- Theatrical release poster
- Directed by: Andrew V. McLaglen
- Screenplay by: James Lee Barrett
- Based on: Fools' Parade 1969 novel by Davis Grubb
- Produced by: Andrew V. McLaglen
- Starring: James Stewart George Kennedy Strother Martin Kurt Russell William Windom Mike Kellin Kathy Cannon Morgan Paull Anne Baxter
- Cinematography: Harry Stradling, Jr.
- Edited by: David Bretherton, A.C.E. Robert Simpson
- Music by: Henry Vars
- Color process: Eastmancolor
- Production companies: Stanmore Productions and Penbar Productions, Inc.
- Distributed by: Columbia Pictures
- Release date: August 18, 1971;
- Running time: 98 minutes
- Country: United States
- Language: English

= Fools' Parade =

1971 film by Andrew V. McLaglen

Fools' Parade is a 1971 American crime drama period film directed by Andrew V. McLaglen, starring James Stewart and George Kennedy, with supporting roles by Strother Martin, Kurt Russell, William Windom, Mike Kellin and Anne Baxter.
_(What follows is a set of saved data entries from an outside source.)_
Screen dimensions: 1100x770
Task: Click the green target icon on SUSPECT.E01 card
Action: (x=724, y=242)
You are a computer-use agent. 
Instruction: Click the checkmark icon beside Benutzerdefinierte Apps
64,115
It is based on the novel of the same name by Davis Grubb. The film is also known as Dynamite Man from Glory Jail.

==Plot==
In 1935, the one-eyed murderer, Mattie Appleyard, who refers to his obviously unmatched glass eye with the persona, "Tighe", bank robber Lee Cottrill, and a young convict named Johnny Jesus are released on the same day from the West Virginia State Penitentiary, located in the fictional town of Glory. Appleyard is issued a check for $25,452.32 for his 40 years of prison work, a substantial amount during the Great Depression. Appleyard and Cottrill have long been planning to establish and work together in their own independent retail grocery store, to be located in a distant West Virginia coal camp community where, at the time, was served by only a coal-company store.
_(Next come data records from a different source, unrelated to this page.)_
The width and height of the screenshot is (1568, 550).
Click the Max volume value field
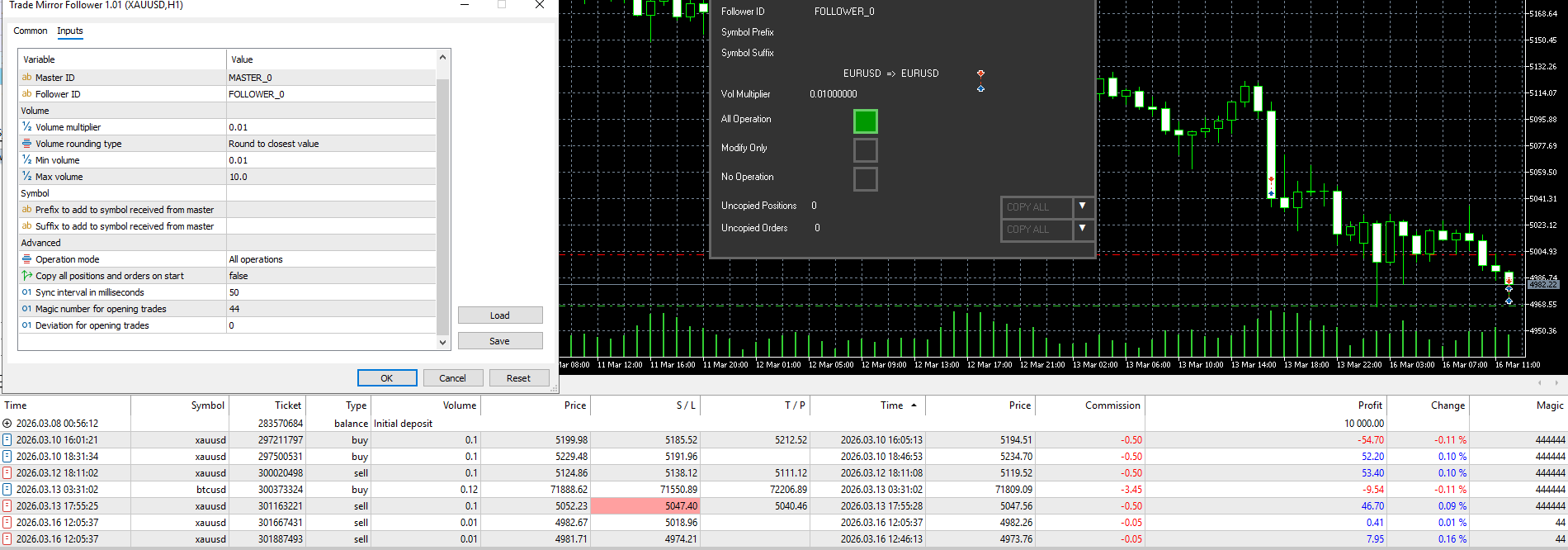coord(330,177)
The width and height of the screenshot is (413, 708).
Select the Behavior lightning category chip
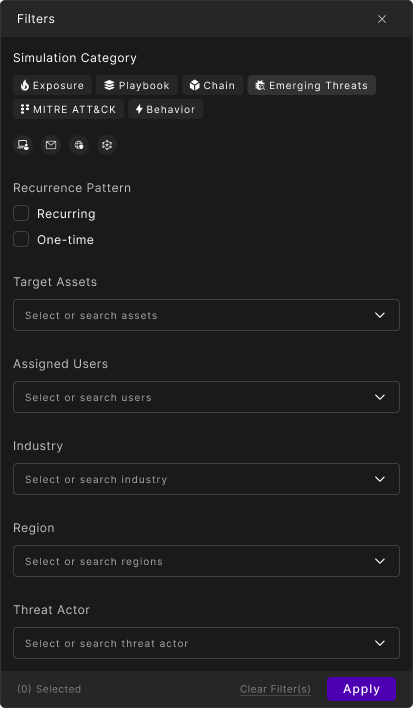tap(166, 109)
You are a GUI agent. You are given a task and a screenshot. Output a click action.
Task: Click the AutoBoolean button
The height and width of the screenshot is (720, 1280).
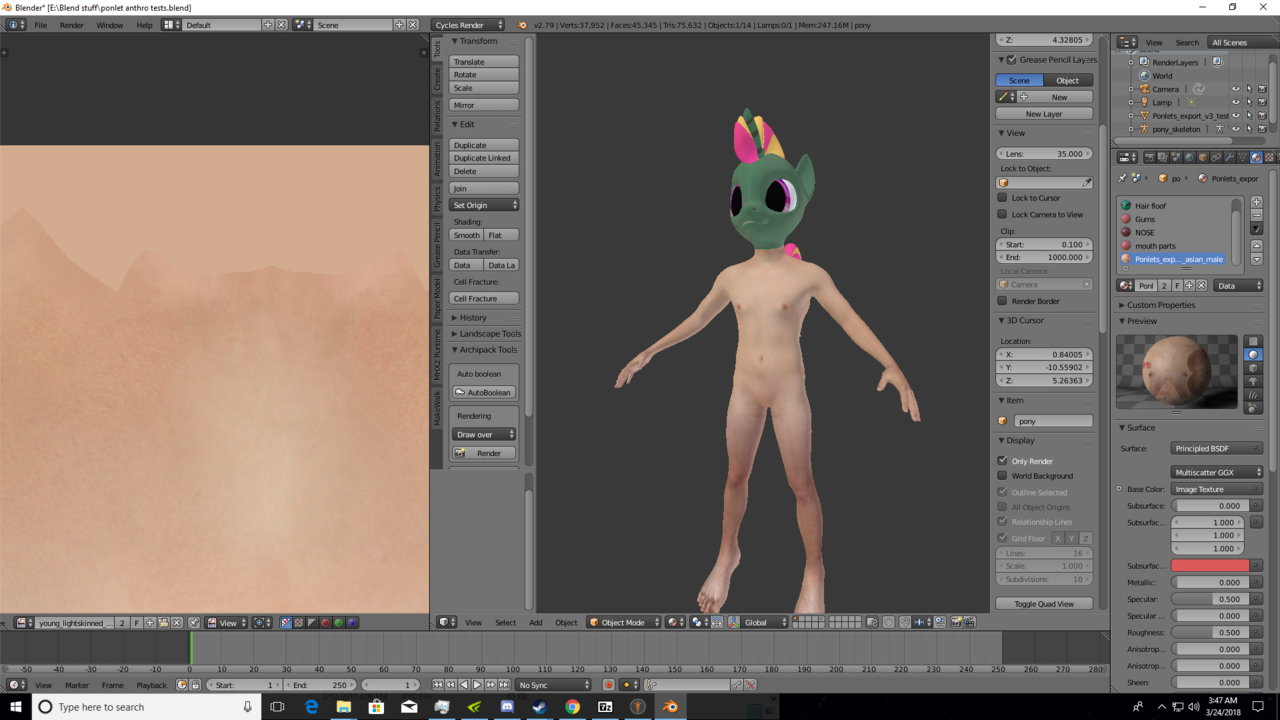coord(484,393)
All three of the released men are escorted by prison Captain and Sunday School teacher, "Doc" Council, to the local train station in the fictional Glory, West Virginia. Some time after departing from Glory on the train, Appleyard realizes that his check is redeemable only in person, back at the local bank in Glory. Council has previously plotted with Glory banker, Homer Grindstaff, to ensure that the check is never cashed, and accepts a cash advance from Grindstaff for the anticipated killing of Appleyard, Cottrill and Johnny Jesus. Council tells Grindstaff that this blood money will go, in part, toward missionary funding and vacation bible school.

Council and his accomplices, Steve Mystic and a "nice religious boy" and cracked ice-sucking radio singer named Junior Kilfong, travel to another train stop down the line to kill Appleyard, Cottrill and Johnny Jesus at night. Mystic has previously told Kilfong that Appleyard, Cottrill and Johnny Jesus are all atheists, and at a depot down the line from Glory, the uncertain Kilfong asks Mystic to confirm to him that the three released prisoners are atheists.

Informed of the plot by guilt-ridden conductor, Willis Hubbard, the three former prisoners thwart the plan. Kilfong shoots mining supply salesman, Roy K. Sizemore. Council kills the wounded Sizemore and places the blame on Appleyard, who escapes with Sizemore's supply of dynamite.

The next day, Council goes to the bank to update Grindstaff. As they talk, Appleyard walks in with some of the dynamite strapped to his chest, and the remainder in a suitcase. Appleyard threatens to blow them all up, "and half this city block", if the banker does not cash his check. Grindstaff reluctantly complies.

Appleyard and his friends, who followed him back to Glory, split up, planning to meet again later. While waiting at the rendezvous, Cottrill is talked into boarding a houseboat owned by a down-on-her-luck prostitute named Cleo for a drink of whiskey. Also aboard is Chanty, a sixteen-year-old who Cleo has taken in, hoping to sell her virginity for $100.

Appleyard and Johnny show up, but are tracked down by Council and his bloodhound. The three friends get away in a skiff, leaving behind the suitcase of dynamite. Johnny is worried about what Council will do to Chanty, so they turn around and go back when Council leaves.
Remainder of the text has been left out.